Historian sheds light on Northam’s ‘indentured servant’ comments

RICHMOND, VA (WWBT) - Controversy continues for Virginia’s governor following his comments “Face the Nation” on Sunday morning.
Gov. Ralph Northam referred to the first Africans to be brought to Virginia as “indentured servants" rather than slaves. There’s a wide range of reactions, with some even saying the governor isn’t technically wrong with that reference.
Experts say context and word choice are key, especially with tense moments involving race and leadership in Virginia.
"If you look at Virginia’s history, we’re now at the 400-year anniversary, just 90 miles from here in 1619 the first indentured servants from Africa landed on our shores in what we call now Fort Monroe,” Northam said in the interview.
"Also known as slavery,” interviewer Gayle King fired back.
There began the firestorm.
"He's not entirely wrong but without context, I knew how it would land,” said Dr. Julian Hayter.
Hayter is a Historian at the University of Richmond.
"I recognize that there were going to be people who would assume that Gov. Northam was trying to gloss over the harsh realities of slave life by using the term of indentured servitude,” Hayter said.
Plantation slavery, which was specifically linked to being black, didn’t exist at that time. But Hayter says the way Africans were brought to Virginia laid the groundwork for slavery as we know it.
"They came here in bondage,” he said.
That’s the tone for how they were treated.
"These people come as property,” Hayter said.
While indentured servants were considered property, too, historians say the dynamics were different.
"People who came from England to the U.S. to work in that capacity came here under the assumption that would be able to be one day free,” he said.
Historians confirm the first Africans in Virginia not only arrived as slaves, but most remained enslaved, opposed to indentured servants who could become free after working off their debts.
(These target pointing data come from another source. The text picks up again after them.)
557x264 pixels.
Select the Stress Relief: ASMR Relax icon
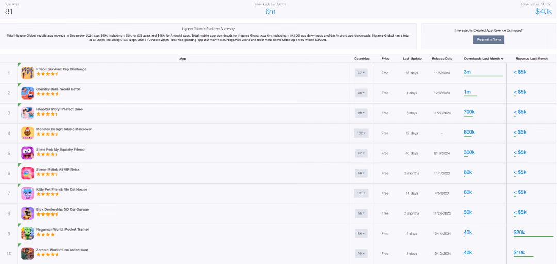(27, 173)
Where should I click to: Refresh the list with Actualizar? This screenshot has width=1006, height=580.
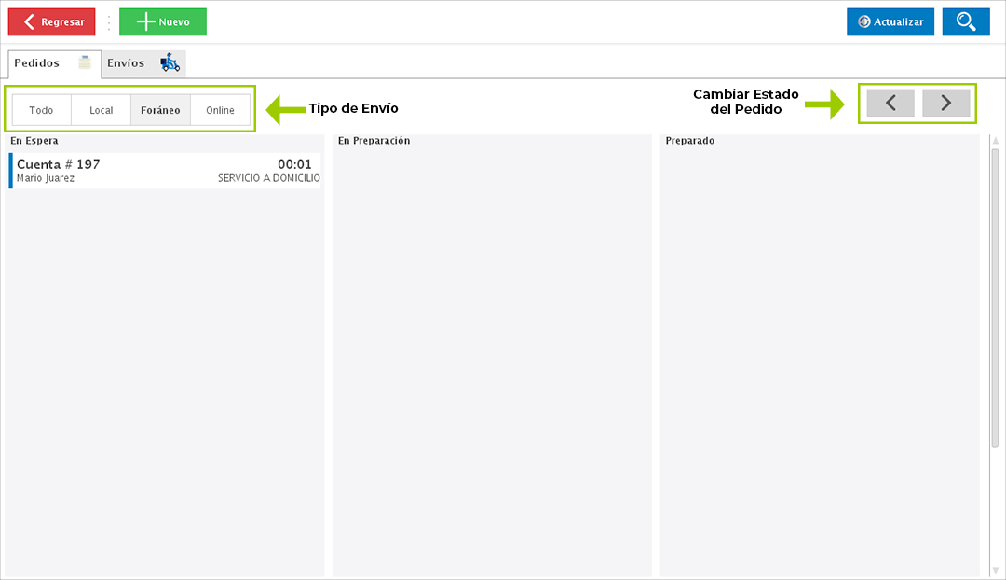tap(890, 22)
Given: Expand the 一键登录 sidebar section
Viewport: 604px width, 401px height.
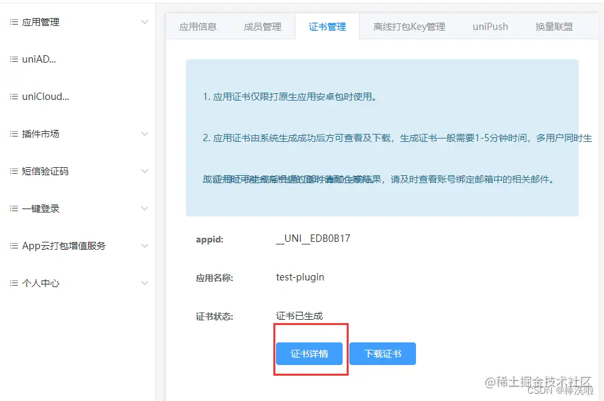Looking at the screenshot, I should (x=144, y=208).
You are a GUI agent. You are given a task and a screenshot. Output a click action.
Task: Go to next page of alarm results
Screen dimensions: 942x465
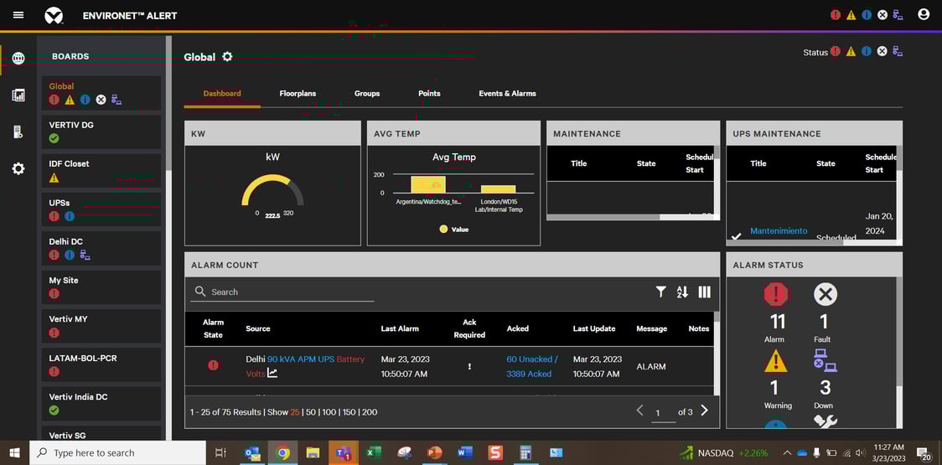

“I would have said ‘I would not have referred to them as indentured servants. I would have said these people came in bondage and while they may have worked in an indentured capacity from time to time, they came here in bondage and in many instances, they lived as slaves,'" Hayter said.
On Monday, the governor said it was a historian who advised him to use the indentured servant terminology.
He says he is “still learning and committed to getting it right.”
Former Virginia Governor Douglas Wilder posted on his personal website in response to the state’s recent political scandals, “We will get past this moment of upheaval, in the Commonwealth, as we have overcome far more, together.”